═══ Provided entries
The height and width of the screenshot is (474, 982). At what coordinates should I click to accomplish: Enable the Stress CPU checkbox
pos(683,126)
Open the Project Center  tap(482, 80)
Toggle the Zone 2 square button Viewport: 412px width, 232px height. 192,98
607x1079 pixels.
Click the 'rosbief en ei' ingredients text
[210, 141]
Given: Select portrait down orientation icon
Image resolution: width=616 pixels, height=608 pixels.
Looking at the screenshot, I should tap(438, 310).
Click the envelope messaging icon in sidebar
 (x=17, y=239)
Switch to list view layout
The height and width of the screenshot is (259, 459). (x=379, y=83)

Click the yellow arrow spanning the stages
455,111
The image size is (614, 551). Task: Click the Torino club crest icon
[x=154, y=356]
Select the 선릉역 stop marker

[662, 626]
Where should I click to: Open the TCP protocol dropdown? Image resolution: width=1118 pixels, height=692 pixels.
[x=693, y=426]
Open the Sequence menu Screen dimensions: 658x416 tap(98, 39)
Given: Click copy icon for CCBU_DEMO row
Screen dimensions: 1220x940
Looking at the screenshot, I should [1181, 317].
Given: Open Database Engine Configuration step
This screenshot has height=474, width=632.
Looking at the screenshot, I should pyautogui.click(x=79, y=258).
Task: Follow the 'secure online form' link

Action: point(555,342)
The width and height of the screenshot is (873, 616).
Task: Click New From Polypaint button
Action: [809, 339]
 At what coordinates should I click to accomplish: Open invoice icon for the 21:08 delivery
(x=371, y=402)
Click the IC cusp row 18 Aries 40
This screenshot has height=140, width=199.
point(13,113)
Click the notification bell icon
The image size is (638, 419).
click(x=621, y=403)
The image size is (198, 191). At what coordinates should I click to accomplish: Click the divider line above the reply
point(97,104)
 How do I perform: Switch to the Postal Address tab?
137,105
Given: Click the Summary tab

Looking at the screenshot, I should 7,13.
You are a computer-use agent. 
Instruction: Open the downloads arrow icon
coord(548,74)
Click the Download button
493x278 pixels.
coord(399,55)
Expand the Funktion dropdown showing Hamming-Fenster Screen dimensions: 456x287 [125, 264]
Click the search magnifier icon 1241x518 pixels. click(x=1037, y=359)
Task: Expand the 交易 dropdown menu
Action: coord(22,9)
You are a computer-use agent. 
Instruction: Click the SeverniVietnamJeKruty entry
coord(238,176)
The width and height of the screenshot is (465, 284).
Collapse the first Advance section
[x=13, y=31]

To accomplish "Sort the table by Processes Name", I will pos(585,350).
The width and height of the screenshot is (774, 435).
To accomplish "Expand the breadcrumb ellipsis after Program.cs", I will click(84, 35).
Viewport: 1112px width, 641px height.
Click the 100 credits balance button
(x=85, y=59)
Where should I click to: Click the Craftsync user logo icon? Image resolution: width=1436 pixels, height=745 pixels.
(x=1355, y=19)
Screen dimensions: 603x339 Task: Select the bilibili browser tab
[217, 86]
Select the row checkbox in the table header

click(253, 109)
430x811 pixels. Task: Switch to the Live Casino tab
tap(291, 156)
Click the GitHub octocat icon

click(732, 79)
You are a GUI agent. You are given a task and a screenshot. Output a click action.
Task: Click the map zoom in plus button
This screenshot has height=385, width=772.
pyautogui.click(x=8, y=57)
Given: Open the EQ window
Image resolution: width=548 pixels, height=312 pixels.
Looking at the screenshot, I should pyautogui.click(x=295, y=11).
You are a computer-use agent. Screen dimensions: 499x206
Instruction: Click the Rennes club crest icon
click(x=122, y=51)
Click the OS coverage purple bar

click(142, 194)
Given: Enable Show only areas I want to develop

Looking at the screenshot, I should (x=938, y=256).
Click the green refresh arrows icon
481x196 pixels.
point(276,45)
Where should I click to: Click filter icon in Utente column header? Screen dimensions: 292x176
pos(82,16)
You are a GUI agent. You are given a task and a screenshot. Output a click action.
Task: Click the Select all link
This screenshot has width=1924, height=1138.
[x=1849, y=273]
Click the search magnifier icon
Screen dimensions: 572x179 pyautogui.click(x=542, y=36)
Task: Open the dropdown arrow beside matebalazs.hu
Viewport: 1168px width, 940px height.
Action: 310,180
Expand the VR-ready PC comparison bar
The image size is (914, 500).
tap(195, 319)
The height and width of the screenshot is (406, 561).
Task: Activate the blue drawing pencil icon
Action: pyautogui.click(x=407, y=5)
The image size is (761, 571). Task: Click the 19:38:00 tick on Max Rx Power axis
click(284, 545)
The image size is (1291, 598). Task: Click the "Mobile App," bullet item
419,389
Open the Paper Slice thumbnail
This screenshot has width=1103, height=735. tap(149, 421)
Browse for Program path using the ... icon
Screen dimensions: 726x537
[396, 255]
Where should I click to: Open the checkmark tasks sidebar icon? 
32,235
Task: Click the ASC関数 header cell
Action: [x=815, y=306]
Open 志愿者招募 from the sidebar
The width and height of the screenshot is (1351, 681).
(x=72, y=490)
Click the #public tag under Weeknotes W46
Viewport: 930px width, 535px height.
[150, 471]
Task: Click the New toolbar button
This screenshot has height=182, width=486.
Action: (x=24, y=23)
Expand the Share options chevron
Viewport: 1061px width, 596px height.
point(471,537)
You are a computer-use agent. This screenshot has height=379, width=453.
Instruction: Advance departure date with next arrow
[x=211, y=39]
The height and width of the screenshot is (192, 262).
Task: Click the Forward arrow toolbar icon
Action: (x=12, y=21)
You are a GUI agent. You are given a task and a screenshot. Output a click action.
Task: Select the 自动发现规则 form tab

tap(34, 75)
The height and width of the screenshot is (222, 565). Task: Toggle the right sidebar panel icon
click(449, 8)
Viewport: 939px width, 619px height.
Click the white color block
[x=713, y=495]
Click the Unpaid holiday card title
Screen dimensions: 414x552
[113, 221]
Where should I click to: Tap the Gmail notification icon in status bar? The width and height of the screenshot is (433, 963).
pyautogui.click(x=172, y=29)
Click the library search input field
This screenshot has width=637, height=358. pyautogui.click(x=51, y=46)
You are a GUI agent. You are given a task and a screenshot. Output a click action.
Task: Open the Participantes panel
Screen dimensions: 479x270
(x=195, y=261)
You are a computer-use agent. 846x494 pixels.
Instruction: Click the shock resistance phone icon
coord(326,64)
══════
Short problem: Pull out every line of the records that contains the word "Switch" and copy each one.

Solution for this problem:
Switch to list view layout
 How do I perform: Switch to the Postal Address tab?
430x811 pixels. Task: Switch to the Live Casino tab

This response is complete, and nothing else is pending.